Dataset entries
_ _ _ _ _

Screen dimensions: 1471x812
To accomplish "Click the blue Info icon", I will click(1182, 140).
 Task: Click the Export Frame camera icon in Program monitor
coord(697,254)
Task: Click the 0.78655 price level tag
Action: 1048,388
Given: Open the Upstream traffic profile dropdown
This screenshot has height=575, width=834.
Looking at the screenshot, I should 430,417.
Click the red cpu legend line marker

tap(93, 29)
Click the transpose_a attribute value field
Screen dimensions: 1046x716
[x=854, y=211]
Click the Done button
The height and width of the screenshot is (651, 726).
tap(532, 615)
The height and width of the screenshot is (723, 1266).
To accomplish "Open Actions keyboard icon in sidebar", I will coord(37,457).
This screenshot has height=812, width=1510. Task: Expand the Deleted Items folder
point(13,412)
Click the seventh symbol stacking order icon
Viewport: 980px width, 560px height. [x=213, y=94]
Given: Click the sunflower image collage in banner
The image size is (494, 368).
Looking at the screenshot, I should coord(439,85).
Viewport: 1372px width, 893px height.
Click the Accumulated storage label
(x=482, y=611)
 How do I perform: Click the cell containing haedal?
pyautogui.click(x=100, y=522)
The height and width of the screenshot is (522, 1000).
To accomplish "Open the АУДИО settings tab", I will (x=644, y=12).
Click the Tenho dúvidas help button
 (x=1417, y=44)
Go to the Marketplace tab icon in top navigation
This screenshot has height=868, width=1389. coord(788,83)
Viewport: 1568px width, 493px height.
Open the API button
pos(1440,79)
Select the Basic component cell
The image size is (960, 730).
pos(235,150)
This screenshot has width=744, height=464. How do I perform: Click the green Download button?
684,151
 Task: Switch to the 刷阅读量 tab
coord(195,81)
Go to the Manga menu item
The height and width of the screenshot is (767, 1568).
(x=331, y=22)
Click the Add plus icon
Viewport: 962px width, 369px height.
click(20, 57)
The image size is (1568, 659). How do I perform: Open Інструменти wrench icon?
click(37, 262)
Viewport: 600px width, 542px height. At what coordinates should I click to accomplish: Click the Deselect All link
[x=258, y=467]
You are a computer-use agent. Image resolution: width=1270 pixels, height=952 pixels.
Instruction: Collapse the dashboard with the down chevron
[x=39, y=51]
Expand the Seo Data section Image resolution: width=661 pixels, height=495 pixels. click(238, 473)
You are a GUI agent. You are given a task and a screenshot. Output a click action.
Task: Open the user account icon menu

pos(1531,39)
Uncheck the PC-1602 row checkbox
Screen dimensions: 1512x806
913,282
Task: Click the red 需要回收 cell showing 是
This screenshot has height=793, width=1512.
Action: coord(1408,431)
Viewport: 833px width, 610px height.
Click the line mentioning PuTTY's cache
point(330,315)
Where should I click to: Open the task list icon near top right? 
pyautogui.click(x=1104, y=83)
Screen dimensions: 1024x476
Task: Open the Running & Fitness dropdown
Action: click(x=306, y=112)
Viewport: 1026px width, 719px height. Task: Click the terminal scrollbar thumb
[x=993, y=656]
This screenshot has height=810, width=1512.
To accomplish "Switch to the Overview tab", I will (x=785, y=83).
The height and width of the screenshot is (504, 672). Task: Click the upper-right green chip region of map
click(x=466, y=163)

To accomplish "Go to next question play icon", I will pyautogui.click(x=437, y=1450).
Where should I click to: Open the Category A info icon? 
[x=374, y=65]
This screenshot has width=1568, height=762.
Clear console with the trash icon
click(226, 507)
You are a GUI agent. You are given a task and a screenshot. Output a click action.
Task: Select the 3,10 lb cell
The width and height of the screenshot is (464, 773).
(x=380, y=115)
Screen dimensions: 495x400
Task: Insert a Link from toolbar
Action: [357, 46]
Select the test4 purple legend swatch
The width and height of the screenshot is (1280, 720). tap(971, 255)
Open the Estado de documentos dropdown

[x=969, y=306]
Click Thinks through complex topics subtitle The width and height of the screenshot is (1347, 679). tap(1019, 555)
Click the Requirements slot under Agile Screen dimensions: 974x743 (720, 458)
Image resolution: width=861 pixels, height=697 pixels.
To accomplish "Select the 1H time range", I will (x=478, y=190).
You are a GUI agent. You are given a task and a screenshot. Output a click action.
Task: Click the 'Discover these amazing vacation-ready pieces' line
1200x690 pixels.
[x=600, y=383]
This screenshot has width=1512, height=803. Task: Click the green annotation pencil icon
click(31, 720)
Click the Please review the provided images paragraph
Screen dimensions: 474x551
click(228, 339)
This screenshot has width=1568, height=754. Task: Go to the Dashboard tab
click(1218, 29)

_ _ _ _ _

Above are some records; repeat all of them exactly.

Screen dimensions: 1471x812
To accomplish "Click the blue Info icon", I will click(1182, 140).
 Task: Click the Export Frame camera icon in Program monitor
coord(697,254)
Task: Click the 0.78655 price level tag
Action: 1048,388
Given: Open the Upstream traffic profile dropdown
This screenshot has height=575, width=834.
Looking at the screenshot, I should 430,417.
Click the red cpu legend line marker

tap(93, 29)
Click the transpose_a attribute value field
Screen dimensions: 1046x716
[x=854, y=211]
Click the Done button
The height and width of the screenshot is (651, 726).
tap(532, 615)
The height and width of the screenshot is (723, 1266).
To accomplish "Open Actions keyboard icon in sidebar", I will coord(37,457).
This screenshot has height=812, width=1510. Task: Expand the Deleted Items folder
point(13,412)
Click the seventh symbol stacking order icon
Viewport: 980px width, 560px height. [x=213, y=94]
Given: Click the sunflower image collage in banner
The image size is (494, 368).
Looking at the screenshot, I should coord(439,85).
Viewport: 1372px width, 893px height.
Click the Accumulated storage label
(x=482, y=611)
 How do I perform: Click the cell containing haedal?
pyautogui.click(x=100, y=522)
The height and width of the screenshot is (522, 1000).
To accomplish "Open the АУДИО settings tab", I will (x=644, y=12).
Click the Tenho dúvidas help button
 (x=1417, y=44)
Go to the Marketplace tab icon in top navigation
This screenshot has height=868, width=1389. coord(788,83)
Viewport: 1568px width, 493px height.
Open the API button
pos(1440,79)
Select the Basic component cell
The image size is (960, 730).
pos(235,150)
This screenshot has width=744, height=464. How do I perform: Click the green Download button?
684,151
 Task: Switch to the 刷阅读量 tab
coord(195,81)
Go to the Manga menu item
The height and width of the screenshot is (767, 1568).
(x=331, y=22)
Click the Add plus icon
Viewport: 962px width, 369px height.
click(20, 57)
The image size is (1568, 659). How do I perform: Open Інструменти wrench icon?
click(37, 262)
Viewport: 600px width, 542px height. At what coordinates should I click to accomplish: Click the Deselect All link
[x=258, y=467]
You are a computer-use agent. Image resolution: width=1270 pixels, height=952 pixels.
Instruction: Collapse the dashboard with the down chevron
[x=39, y=51]
Expand the Seo Data section Image resolution: width=661 pixels, height=495 pixels. click(238, 473)
You are a GUI agent. You are given a task and a screenshot. Output a click action.
Task: Open the user account icon menu

pos(1531,39)
Uncheck the PC-1602 row checkbox
Screen dimensions: 1512x806
913,282
Task: Click the red 需要回收 cell showing 是
This screenshot has height=793, width=1512.
Action: coord(1408,431)
Viewport: 833px width, 610px height.
Click the line mentioning PuTTY's cache
point(330,315)
Where should I click to: Open the task list icon near top right? 
pyautogui.click(x=1104, y=83)
Screen dimensions: 1024x476
Task: Open the Running & Fitness dropdown
Action: click(x=306, y=112)
Viewport: 1026px width, 719px height. Task: Click the terminal scrollbar thumb
[x=993, y=656]
This screenshot has height=810, width=1512.
To accomplish "Switch to the Overview tab", I will (x=785, y=83).
The height and width of the screenshot is (504, 672). Task: Click the upper-right green chip region of map
click(x=466, y=163)

To accomplish "Go to next question play icon", I will pyautogui.click(x=437, y=1450).
Where should I click to: Open the Category A info icon? 
[x=374, y=65]
This screenshot has width=1568, height=762.
Clear console with the trash icon
click(226, 507)
You are a GUI agent. You are given a task and a screenshot. Output a click action.
Task: Select the 3,10 lb cell
The width and height of the screenshot is (464, 773).
(x=380, y=115)
Screen dimensions: 495x400
Task: Insert a Link from toolbar
Action: [357, 46]
Select the test4 purple legend swatch
The width and height of the screenshot is (1280, 720). tap(971, 255)
Open the Estado de documentos dropdown

[x=969, y=306]
Click Thinks through complex topics subtitle The width and height of the screenshot is (1347, 679). tap(1019, 555)
Click the Requirements slot under Agile Screen dimensions: 974x743 (720, 458)
Image resolution: width=861 pixels, height=697 pixels.
To accomplish "Select the 1H time range", I will (x=478, y=190).
You are a GUI agent. You are given a task and a screenshot. Output a click action.
Task: Click the 'Discover these amazing vacation-ready pieces' line
1200x690 pixels.
[x=600, y=383]
This screenshot has width=1512, height=803. Task: Click the green annotation pencil icon
click(31, 720)
Click the Please review the provided images paragraph
Screen dimensions: 474x551
click(228, 339)
This screenshot has width=1568, height=754. Task: Go to the Dashboard tab
click(1218, 29)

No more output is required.